GET my_index/my_type/_mapping

{
  "my_index": {
    "mappings": {
      "my_type": {
        "properties": {
          "lists": {
            "properties": {
              "job": {
                "type": "text",
                "fields": {
                  "keyword": {
                    "type": "keyword",
                    "ignore_above": 256
                  }
                }
              },
              "name": {
                "type": "text",
                "fields": {
                  "keyword": {
                    "type": "keyword",
                    "ignore_above": 256
                  }
                }
              }
            }
          }
        }
      }
    }
  }
}

直接搜索也是支持的：

GET my_index/my_type/_search
{
  "query": {
    "term": {
      "lists.name": {
        "value": "xpleaf"
      }
    }
  }
}

返回结果：

{
  "took": 0,
  "timed_out": false,
  "_shards": {
    "total": 5,
    "successful": 5,
    "failed": 0
  },
  "hits": {
    "total": 1,
    "max_score": 0.2876821,
    "hits": [
      {
        "_index": "my_index",
        "_type": "my_type",
        "_id": "1",
        "_score": 0.2876821,
        "_source": {
          "lists": [
            {
              "name": "xpleaf",
              "job": "es"
            }
          ]
        }
      }
    ]
  }
}

3.1.9 object

可以直接将一个json对象写入es中，如下：

DELETE my_index

PUT my_index/my_type/1
{
  "object":{
    "name":"xpleaf",
    "job":"es"
  }
}

其实际上该字段的类型就会被动态映射为text：

{
  "my_index": {
    "mappings": {
      "my_type": {
        "properties": {
          "object": {
            "properties": {
              "job": {
                "type": "text",
                "fields": {
                  "keyword": {
                    "type": "keyword",
                    "ignore_above": 256
                  }
                }
              },
              "name": {
                "type": "text",
                "fields": {
                  "keyword": {
                    "type": "keyword",
                    "ignore_above": 256
                  }
                }
              }
            }
          }
        }
      }
    }
  }
}

直接搜索也是可以的：

GET my_index/my_type/_search
{
  "query": {
    "term": {
      "object.name": {
        "value": "xpleaf"
      }
    }
  }
}

返回结果：

{
  "took": 0,
  "timed_out": false,
  "_shards": {
    "total": 5,
    "successful": 5,
    "failed": 0
  },
  "hits": {
    "total": 1,
    "max_score": 0.2876821,
    "hits": [
      {
        "_index": "my_index",
        "_type": "my_type",
        "_id": "1",
        "_score": 0.2876821,
        "_source": {
          "object": {
            "name": "xpleaf",
            "job": "es"
          }
        }
      }
    ]
  }
}

object对象，实际上在es内部会被扁平化处理，如上面的，在es中实际为：

{"object.name":"xpleaf", "object.job":"es"}

3.1.10 nested

nested类型是object类型中的一个特例，可以让对象数组独立索引和查询。Lucene没有内部对象的概念，所以es将对象层次扁平化，转化成字段名字和值构成的简单列表。

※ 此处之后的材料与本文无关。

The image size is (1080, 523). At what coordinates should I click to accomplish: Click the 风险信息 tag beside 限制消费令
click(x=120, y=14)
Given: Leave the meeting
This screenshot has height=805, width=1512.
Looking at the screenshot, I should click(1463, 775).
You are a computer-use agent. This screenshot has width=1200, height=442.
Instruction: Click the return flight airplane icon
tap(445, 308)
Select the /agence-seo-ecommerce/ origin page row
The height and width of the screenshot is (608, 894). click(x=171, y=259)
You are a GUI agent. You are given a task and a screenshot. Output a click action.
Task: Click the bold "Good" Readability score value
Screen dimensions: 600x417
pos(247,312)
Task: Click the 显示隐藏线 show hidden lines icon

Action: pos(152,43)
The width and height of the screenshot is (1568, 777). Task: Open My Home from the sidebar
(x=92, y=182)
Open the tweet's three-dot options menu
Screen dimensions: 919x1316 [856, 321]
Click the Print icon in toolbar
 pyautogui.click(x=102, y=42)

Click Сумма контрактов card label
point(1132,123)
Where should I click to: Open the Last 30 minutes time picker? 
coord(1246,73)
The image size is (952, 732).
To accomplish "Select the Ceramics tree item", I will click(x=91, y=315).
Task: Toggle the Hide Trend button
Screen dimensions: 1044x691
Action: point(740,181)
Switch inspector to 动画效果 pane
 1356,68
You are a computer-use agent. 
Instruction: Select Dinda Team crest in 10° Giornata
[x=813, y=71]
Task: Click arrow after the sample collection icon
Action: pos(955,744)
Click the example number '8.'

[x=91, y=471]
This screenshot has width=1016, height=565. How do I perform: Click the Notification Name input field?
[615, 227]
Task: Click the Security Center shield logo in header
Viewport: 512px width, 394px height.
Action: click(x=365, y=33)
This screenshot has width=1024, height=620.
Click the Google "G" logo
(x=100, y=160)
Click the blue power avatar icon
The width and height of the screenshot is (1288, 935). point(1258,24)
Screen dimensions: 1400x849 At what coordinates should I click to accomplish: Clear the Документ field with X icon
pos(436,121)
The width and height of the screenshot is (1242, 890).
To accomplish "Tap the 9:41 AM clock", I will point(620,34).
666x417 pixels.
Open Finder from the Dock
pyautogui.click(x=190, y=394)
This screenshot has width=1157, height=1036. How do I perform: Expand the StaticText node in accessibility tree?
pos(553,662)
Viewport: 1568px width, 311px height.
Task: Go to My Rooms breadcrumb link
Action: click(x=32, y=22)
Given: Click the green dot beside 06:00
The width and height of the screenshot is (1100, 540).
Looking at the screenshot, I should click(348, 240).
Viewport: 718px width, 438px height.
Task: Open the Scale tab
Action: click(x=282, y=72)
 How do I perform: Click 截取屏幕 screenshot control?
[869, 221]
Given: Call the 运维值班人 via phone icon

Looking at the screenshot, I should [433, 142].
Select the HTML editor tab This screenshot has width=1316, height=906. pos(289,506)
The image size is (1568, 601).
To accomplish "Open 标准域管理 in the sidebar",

虽然是object类型中的一个特例，但是其字段的type是固定的，也就是nested，这是与object的最大不同。

那么为什么要使用nested类型呢，使用object不就可以了吗？这里贴一下官方提供的一个例子来进行说明（https://www.elastic.co/guide/en/elasticsearch/reference/5.6/nested.html）：

Arrays of inner object fields do not work the way you may expect. Lucene has no concept of inner objects, so Elasticsearch flattens object hierarchies into a simple list of field names and values. For instance, the following document:

PUT my_index/my_type/1
{
  "group" : "fans",
  "user" : [ 
    {
      "first" : "John",
      "last" :  "Smith"
    },
    {
      "first" : "Alice",
      "last" :  "White"
    }
  ]
}

would be transformed internally into a document that looks more like this:

{
  "group" :        "fans",
  "user.first" : [ "alice", "john" ],
  "user.last" :  [ "smith", "white" ]
}

The user.first and user.last fields are flattened into multi-value fields, and the association between alice and white is lost. This document would incorrectly match a query for alice AND smith:

GET my_index/_search
{
  "query": {
    "bool": {
      "must": [
        { "match": { "user.first": "Alice" }},
        { "match": { "user.last":  "Smith" }}
      ]
    }
  }
}

上面是直接使用object而导致的问题，也就是说实际上进行上面的搜索时，该文档是不应该被匹配出来的，但是确匹配出来了。使用nested对象类型就可以保持数组中每个对象的独立性，nested类型将数组中每个对象作为独立隐藏文档来索引，这意味着每个嵌套对象都可以独立被搜索。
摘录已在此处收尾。